§ **The problem**
Go through the material below, noting each line where the string "Capital" appears, and give only the total.

§ **Records for this exercise**

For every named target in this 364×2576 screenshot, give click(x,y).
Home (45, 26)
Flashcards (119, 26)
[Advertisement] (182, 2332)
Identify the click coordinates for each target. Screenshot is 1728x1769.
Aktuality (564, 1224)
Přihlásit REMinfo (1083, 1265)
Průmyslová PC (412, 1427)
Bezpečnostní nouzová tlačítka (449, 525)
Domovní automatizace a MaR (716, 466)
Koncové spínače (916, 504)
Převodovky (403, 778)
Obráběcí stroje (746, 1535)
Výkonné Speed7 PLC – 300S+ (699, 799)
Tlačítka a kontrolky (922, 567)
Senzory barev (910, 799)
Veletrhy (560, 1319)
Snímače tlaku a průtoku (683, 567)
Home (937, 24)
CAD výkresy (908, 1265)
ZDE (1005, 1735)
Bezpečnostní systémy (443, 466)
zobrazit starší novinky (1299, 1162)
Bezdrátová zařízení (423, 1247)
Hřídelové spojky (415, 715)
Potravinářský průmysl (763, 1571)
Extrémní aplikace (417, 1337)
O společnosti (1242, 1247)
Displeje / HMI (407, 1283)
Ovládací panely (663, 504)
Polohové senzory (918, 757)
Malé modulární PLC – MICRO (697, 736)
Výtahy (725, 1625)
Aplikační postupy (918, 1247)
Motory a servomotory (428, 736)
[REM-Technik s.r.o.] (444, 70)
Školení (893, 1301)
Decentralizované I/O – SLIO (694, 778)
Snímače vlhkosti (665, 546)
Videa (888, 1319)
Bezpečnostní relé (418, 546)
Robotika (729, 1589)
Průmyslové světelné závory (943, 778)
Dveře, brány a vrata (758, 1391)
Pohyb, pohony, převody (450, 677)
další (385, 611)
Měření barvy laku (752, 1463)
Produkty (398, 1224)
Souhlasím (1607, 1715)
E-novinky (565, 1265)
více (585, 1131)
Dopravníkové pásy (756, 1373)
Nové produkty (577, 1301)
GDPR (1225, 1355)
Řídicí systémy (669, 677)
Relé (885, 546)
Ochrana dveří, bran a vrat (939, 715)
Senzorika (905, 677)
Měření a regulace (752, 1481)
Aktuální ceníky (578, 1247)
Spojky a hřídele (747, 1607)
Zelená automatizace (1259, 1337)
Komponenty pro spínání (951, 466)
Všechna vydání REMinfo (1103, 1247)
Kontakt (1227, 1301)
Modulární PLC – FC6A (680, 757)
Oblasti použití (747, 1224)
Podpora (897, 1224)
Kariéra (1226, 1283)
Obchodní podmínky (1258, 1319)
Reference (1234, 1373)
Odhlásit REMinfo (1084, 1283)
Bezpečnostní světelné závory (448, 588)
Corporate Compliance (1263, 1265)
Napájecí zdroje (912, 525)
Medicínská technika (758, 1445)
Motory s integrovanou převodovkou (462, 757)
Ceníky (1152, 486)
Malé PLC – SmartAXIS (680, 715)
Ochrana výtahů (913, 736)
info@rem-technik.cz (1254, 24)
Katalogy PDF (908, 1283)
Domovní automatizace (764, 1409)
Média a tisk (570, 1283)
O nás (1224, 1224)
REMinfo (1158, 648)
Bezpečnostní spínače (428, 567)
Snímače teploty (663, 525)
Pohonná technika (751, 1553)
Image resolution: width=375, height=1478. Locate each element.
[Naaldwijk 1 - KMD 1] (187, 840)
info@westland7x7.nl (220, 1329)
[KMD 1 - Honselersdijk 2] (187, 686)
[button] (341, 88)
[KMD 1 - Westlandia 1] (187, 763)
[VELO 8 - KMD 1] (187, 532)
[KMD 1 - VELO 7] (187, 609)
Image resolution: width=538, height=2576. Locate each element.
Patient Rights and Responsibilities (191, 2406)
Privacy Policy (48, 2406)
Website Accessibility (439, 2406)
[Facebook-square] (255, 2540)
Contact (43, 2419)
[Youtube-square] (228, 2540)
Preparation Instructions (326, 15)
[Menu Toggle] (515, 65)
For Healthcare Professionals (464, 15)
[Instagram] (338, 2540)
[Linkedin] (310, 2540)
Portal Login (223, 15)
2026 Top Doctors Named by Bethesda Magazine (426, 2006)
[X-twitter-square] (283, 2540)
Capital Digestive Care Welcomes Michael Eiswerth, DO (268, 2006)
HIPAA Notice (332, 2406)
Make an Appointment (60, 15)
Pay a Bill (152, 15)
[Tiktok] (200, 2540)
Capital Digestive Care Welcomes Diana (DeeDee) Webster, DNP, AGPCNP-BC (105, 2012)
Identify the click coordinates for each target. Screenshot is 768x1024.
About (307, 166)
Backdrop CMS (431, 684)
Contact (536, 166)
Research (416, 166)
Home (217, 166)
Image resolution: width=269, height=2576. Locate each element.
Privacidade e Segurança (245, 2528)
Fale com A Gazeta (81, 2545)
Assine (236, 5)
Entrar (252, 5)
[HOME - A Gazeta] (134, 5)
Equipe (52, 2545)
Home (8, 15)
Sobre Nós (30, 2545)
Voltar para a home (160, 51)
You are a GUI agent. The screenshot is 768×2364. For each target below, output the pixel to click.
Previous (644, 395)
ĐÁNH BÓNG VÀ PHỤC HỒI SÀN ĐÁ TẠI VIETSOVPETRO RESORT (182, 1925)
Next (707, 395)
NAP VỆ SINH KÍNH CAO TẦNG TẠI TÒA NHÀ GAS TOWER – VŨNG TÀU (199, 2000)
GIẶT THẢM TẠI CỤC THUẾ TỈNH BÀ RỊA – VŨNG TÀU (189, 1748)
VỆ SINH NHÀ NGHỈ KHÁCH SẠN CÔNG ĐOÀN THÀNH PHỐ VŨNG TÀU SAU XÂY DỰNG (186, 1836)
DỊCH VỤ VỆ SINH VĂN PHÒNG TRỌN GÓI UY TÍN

§ **Final answer**
2